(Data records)
..........
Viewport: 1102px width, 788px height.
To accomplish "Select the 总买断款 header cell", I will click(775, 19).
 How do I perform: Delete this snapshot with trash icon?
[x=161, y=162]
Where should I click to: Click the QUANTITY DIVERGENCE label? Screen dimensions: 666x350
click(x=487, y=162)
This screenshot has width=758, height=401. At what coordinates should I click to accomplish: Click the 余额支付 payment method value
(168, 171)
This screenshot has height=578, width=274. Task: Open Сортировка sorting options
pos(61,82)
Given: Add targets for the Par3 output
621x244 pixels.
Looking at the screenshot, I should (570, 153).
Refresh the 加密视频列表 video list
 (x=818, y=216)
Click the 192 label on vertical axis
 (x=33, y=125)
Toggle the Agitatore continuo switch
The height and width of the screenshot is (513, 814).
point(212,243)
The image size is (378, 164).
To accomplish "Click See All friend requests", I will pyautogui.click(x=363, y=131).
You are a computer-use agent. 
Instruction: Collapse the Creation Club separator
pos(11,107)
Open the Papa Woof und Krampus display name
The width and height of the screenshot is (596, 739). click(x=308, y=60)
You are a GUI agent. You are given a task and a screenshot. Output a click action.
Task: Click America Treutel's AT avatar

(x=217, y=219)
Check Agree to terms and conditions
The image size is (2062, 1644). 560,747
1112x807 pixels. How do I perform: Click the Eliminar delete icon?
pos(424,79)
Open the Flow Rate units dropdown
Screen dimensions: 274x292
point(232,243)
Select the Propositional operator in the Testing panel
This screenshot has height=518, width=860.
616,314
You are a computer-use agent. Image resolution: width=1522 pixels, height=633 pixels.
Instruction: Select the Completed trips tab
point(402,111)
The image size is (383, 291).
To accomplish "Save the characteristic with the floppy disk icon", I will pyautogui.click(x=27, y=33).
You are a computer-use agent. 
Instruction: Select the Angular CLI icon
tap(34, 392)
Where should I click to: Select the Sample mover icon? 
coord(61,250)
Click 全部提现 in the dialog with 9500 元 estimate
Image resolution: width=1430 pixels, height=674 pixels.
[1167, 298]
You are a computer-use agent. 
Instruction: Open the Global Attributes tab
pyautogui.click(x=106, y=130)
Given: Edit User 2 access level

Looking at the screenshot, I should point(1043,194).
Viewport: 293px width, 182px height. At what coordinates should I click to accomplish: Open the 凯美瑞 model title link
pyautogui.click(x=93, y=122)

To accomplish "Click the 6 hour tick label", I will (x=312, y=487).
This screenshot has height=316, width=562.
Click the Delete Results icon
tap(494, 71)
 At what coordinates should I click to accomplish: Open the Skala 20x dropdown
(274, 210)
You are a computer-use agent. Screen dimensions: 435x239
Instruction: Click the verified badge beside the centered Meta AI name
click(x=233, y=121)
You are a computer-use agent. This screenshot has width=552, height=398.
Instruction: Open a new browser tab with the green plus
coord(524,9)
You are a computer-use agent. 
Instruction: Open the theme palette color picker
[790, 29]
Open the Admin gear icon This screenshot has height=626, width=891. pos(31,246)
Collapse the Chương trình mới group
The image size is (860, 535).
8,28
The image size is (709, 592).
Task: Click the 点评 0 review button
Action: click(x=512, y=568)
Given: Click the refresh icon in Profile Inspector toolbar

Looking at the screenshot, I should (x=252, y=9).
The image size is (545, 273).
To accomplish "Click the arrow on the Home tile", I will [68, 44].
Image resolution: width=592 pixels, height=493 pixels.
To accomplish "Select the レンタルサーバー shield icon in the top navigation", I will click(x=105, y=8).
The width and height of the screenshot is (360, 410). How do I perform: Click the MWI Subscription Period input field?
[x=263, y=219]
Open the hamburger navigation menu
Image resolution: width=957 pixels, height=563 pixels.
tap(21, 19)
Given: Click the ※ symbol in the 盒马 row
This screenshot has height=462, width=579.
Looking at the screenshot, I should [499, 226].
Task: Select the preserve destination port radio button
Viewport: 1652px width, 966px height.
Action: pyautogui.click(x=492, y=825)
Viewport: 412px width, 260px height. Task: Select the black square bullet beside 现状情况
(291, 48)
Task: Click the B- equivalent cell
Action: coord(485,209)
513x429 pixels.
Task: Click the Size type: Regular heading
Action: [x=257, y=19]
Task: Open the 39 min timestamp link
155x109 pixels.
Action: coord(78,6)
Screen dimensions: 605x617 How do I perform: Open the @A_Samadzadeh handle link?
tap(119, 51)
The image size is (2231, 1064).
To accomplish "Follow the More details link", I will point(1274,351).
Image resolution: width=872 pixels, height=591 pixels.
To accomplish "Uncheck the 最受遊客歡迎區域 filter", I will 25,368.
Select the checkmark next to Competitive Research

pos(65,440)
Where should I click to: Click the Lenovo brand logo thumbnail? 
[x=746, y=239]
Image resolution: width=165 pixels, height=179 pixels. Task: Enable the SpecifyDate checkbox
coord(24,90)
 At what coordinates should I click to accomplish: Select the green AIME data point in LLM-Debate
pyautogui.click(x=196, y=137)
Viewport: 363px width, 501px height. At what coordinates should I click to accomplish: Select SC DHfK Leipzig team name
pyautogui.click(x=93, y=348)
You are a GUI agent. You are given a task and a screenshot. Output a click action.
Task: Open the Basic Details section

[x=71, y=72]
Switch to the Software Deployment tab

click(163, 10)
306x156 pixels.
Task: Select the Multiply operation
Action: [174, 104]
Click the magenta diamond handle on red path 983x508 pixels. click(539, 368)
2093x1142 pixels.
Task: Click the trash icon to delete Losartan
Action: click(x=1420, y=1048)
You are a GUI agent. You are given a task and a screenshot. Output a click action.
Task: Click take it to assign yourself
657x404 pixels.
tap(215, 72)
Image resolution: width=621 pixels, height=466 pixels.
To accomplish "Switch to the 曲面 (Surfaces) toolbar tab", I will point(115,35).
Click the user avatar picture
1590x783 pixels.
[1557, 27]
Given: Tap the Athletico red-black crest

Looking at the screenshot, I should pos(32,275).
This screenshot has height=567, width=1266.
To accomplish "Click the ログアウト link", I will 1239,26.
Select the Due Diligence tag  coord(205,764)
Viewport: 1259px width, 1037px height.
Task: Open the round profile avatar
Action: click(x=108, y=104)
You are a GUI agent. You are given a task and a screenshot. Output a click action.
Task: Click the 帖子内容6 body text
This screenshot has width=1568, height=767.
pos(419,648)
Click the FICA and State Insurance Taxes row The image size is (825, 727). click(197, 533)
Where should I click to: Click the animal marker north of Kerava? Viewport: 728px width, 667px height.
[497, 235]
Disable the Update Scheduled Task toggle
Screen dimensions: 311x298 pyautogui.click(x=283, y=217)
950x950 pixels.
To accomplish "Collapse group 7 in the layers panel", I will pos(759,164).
..........
*Your objective*
Copy every one of the entries above word for word, leaving nothing out and changing nothing.

*Finished answer*
Viewport: 1102px width, 788px height.
To accomplish "Select the 总买断款 header cell", I will click(775, 19).
 How do I perform: Delete this snapshot with trash icon?
[x=161, y=162]
Where should I click to: Click the QUANTITY DIVERGENCE label? Screen dimensions: 666x350
click(x=487, y=162)
This screenshot has width=758, height=401. At what coordinates should I click to accomplish: Click the 余额支付 payment method value
(168, 171)
This screenshot has height=578, width=274. Task: Open Сортировка sorting options
pos(61,82)
Given: Add targets for the Par3 output
621x244 pixels.
Looking at the screenshot, I should (570, 153).
Refresh the 加密视频列表 video list
 (x=818, y=216)
Click the 192 label on vertical axis
 (x=33, y=125)
Toggle the Agitatore continuo switch
The height and width of the screenshot is (513, 814).
point(212,243)
The image size is (378, 164).
To accomplish "Click See All friend requests", I will pyautogui.click(x=363, y=131).
You are a computer-use agent. 
Instruction: Collapse the Creation Club separator
pos(11,107)
Open the Papa Woof und Krampus display name
The width and height of the screenshot is (596, 739). click(x=308, y=60)
You are a GUI agent. You are given a task and a screenshot. Output a click action.
Task: Click America Treutel's AT avatar

(x=217, y=219)
Check Agree to terms and conditions
The image size is (2062, 1644). 560,747
1112x807 pixels. How do I perform: Click the Eliminar delete icon?
pos(424,79)
Open the Flow Rate units dropdown
Screen dimensions: 274x292
point(232,243)
Select the Propositional operator in the Testing panel
This screenshot has height=518, width=860.
616,314
You are a computer-use agent. Image resolution: width=1522 pixels, height=633 pixels.
Instruction: Select the Completed trips tab
point(402,111)
The image size is (383, 291).
To accomplish "Save the characteristic with the floppy disk icon", I will pyautogui.click(x=27, y=33).
You are a computer-use agent. 
Instruction: Select the Angular CLI icon
tap(34, 392)
Where should I click to: Select the Sample mover icon? 
coord(61,250)
Click 全部提现 in the dialog with 9500 元 estimate
Image resolution: width=1430 pixels, height=674 pixels.
[1167, 298]
You are a computer-use agent. 
Instruction: Open the Global Attributes tab
pyautogui.click(x=106, y=130)
Given: Edit User 2 access level

Looking at the screenshot, I should point(1043,194).
Viewport: 293px width, 182px height. At what coordinates should I click to accomplish: Open the 凯美瑞 model title link
pyautogui.click(x=93, y=122)

To accomplish "Click the 6 hour tick label", I will (x=312, y=487).
This screenshot has height=316, width=562.
Click the Delete Results icon
tap(494, 71)
 At what coordinates should I click to accomplish: Open the Skala 20x dropdown
(274, 210)
You are a computer-use agent. Screen dimensions: 435x239
Instruction: Click the verified badge beside the centered Meta AI name
click(x=233, y=121)
You are a computer-use agent. This screenshot has width=552, height=398.
Instruction: Open a new browser tab with the green plus
coord(524,9)
You are a computer-use agent. 
Instruction: Open the theme palette color picker
[790, 29]
Open the Admin gear icon This screenshot has height=626, width=891. pos(31,246)
Collapse the Chương trình mới group
The image size is (860, 535).
8,28
The image size is (709, 592).
Task: Click the 点评 0 review button
Action: click(x=512, y=568)
Given: Click the refresh icon in Profile Inspector toolbar

Looking at the screenshot, I should (x=252, y=9).
The image size is (545, 273).
To accomplish "Click the arrow on the Home tile", I will [68, 44].
Image resolution: width=592 pixels, height=493 pixels.
To accomplish "Select the レンタルサーバー shield icon in the top navigation", I will click(x=105, y=8).
The width and height of the screenshot is (360, 410). How do I perform: Click the MWI Subscription Period input field?
[x=263, y=219]
Open the hamburger navigation menu
Image resolution: width=957 pixels, height=563 pixels.
tap(21, 19)
Given: Click the ※ symbol in the 盒马 row
This screenshot has height=462, width=579.
Looking at the screenshot, I should [499, 226].
Task: Select the preserve destination port radio button
Viewport: 1652px width, 966px height.
Action: pyautogui.click(x=492, y=825)
Viewport: 412px width, 260px height. Task: Select the black square bullet beside 现状情况
(291, 48)
Task: Click the B- equivalent cell
Action: coord(485,209)
513x429 pixels.
Task: Click the Size type: Regular heading
Action: [x=257, y=19]
Task: Open the 39 min timestamp link
155x109 pixels.
Action: coord(78,6)
Screen dimensions: 605x617 How do I perform: Open the @A_Samadzadeh handle link?
tap(119, 51)
The image size is (2231, 1064).
To accomplish "Follow the More details link", I will point(1274,351).
Image resolution: width=872 pixels, height=591 pixels.
To accomplish "Uncheck the 最受遊客歡迎區域 filter", I will 25,368.
Select the checkmark next to Competitive Research

pos(65,440)
Where should I click to: Click the Lenovo brand logo thumbnail? 
[x=746, y=239]
Image resolution: width=165 pixels, height=179 pixels. Task: Enable the SpecifyDate checkbox
coord(24,90)
 At what coordinates should I click to accomplish: Select the green AIME data point in LLM-Debate
pyautogui.click(x=196, y=137)
Viewport: 363px width, 501px height. At what coordinates should I click to accomplish: Select SC DHfK Leipzig team name
pyautogui.click(x=93, y=348)
You are a GUI agent. You are given a task and a screenshot. Output a click action.
Task: Open the Basic Details section

[x=71, y=72]
Switch to the Software Deployment tab

click(163, 10)
306x156 pixels.
Task: Select the Multiply operation
Action: [174, 104]
Click the magenta diamond handle on red path 983x508 pixels. click(539, 368)
2093x1142 pixels.
Task: Click the trash icon to delete Losartan
Action: click(x=1420, y=1048)
You are a GUI agent. You are given a task and a screenshot. Output a click action.
Task: Click take it to assign yourself
657x404 pixels.
tap(215, 72)
Image resolution: width=621 pixels, height=466 pixels.
To accomplish "Switch to the 曲面 (Surfaces) toolbar tab", I will point(115,35).
Click the user avatar picture
1590x783 pixels.
[1557, 27]
Given: Tap the Athletico red-black crest

Looking at the screenshot, I should pos(32,275).
This screenshot has height=567, width=1266.
To accomplish "Click the ログアウト link", I will 1239,26.
Select the Due Diligence tag  coord(205,764)
Viewport: 1259px width, 1037px height.
Task: Open the round profile avatar
Action: click(x=108, y=104)
You are a GUI agent. You are given a task and a screenshot. Output a click action.
Task: Click the 帖子内容6 body text
This screenshot has width=1568, height=767.
pos(419,648)
Click the FICA and State Insurance Taxes row The image size is (825, 727). click(197, 533)
Where should I click to: Click the animal marker north of Kerava? Viewport: 728px width, 667px height.
[497, 235]
Disable the Update Scheduled Task toggle
Screen dimensions: 311x298 pyautogui.click(x=283, y=217)
950x950 pixels.
To accomplish "Collapse group 7 in the layers panel", I will pos(759,164).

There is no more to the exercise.